To set up the data, set the following fields and filters:
- In the Power View Fields area, select ip and age. All of the other fields should be unselected.
- Drag category from the Power View Fields area into the Filters area, then select the clothing checkbox.
- Drag gender from the Power View Fields area into the Filters area, then select the M (male) checkbox.
After setting these fields and filters, select Column Chart > Clustered Column in the top menu.
To finish setting up the chart, drag age into the AXIS box. Also, remove ip from the AXIS box by clicking the down-arrow and then Remove Field. The chart shows that the majority of men shopping for clothing on our website are between the ages of 22 and 30. With this information, we can optimize our content for this market segment.
Let’s assume that our data includes information about website pages (URLs) with high bounce rates. A page is considered to have a high bounce rate if it is the last page a user visited before leaving the website. By filtering this URL data by our target age group, we can find out exactly which website pages we should optimize for this market segment. Select Insert > Power View to open a new Power View report.
To set up the data, set the following fields and filters:
- Drag age from the Power View Fields area into the Filters area, then drag the sliders to set the age range from 22 to 30.
- Drag gender from the Power View Fields area into the Filters area, then select the M (male) checkbox.
- Drag country from the Power View Fields area into the Filters area, then select the usa checkbox.
- In the Power View Fields area, select url. All of the other fields should be unselected.
- In the Power View Fields area, move the pointer over url, click the down-arrow, and then select Add to Table as Count.
After setting these fields and filters, select Column Chart > Clustered Column in the top menu.
The chart shows that we should focus on optimizing four of our website pages for the market segment of men between the ages of 22 and 30. Now we can redesign these four pages and test the new designs based on our target demographic, thereby reducing the bounce rate and increasing customer retention and sales.
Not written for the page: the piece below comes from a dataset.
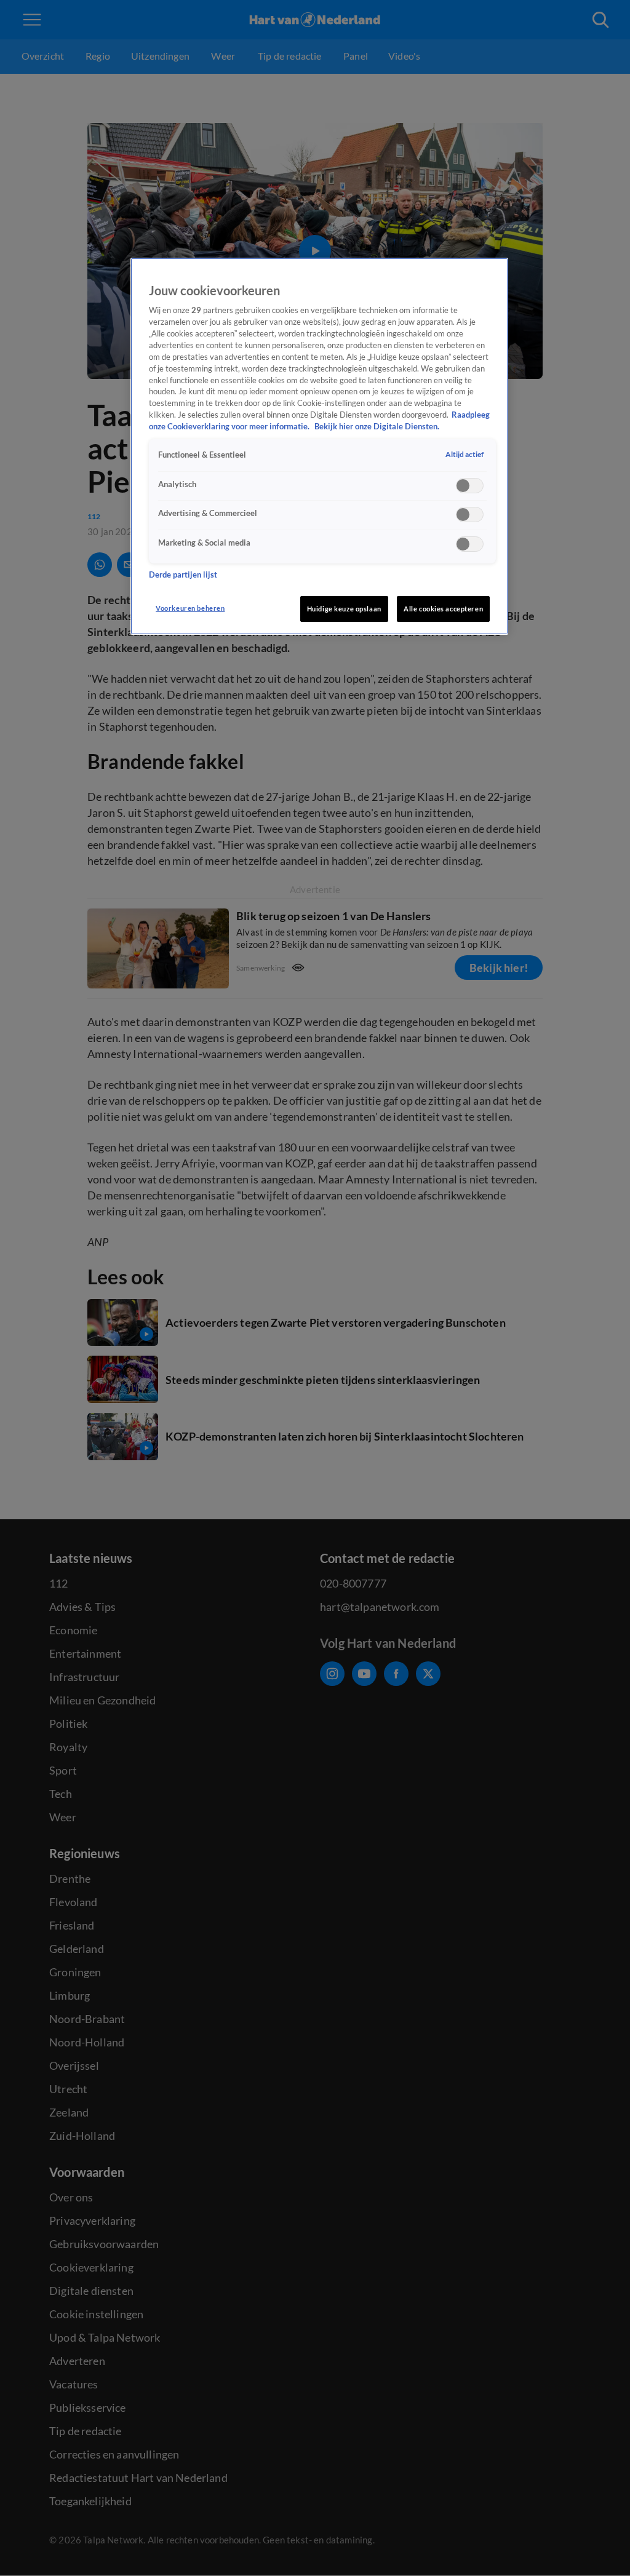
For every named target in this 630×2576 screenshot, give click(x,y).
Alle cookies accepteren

You can use the controls in the upper left corner of the map to sort by Count of URL in ascending order.
Summary
You have successfully analyzed and visualized log data with Microsoft Excel. This, and other BI tools can be used with the Hortonworks Data Platform to derive insights about customers from various data sources.
The data stored in the Hortonworks Data Platform can be refreshed frequently and used for basket analysis, A/B testing, personalized product recommendations, and other sales optimization activities.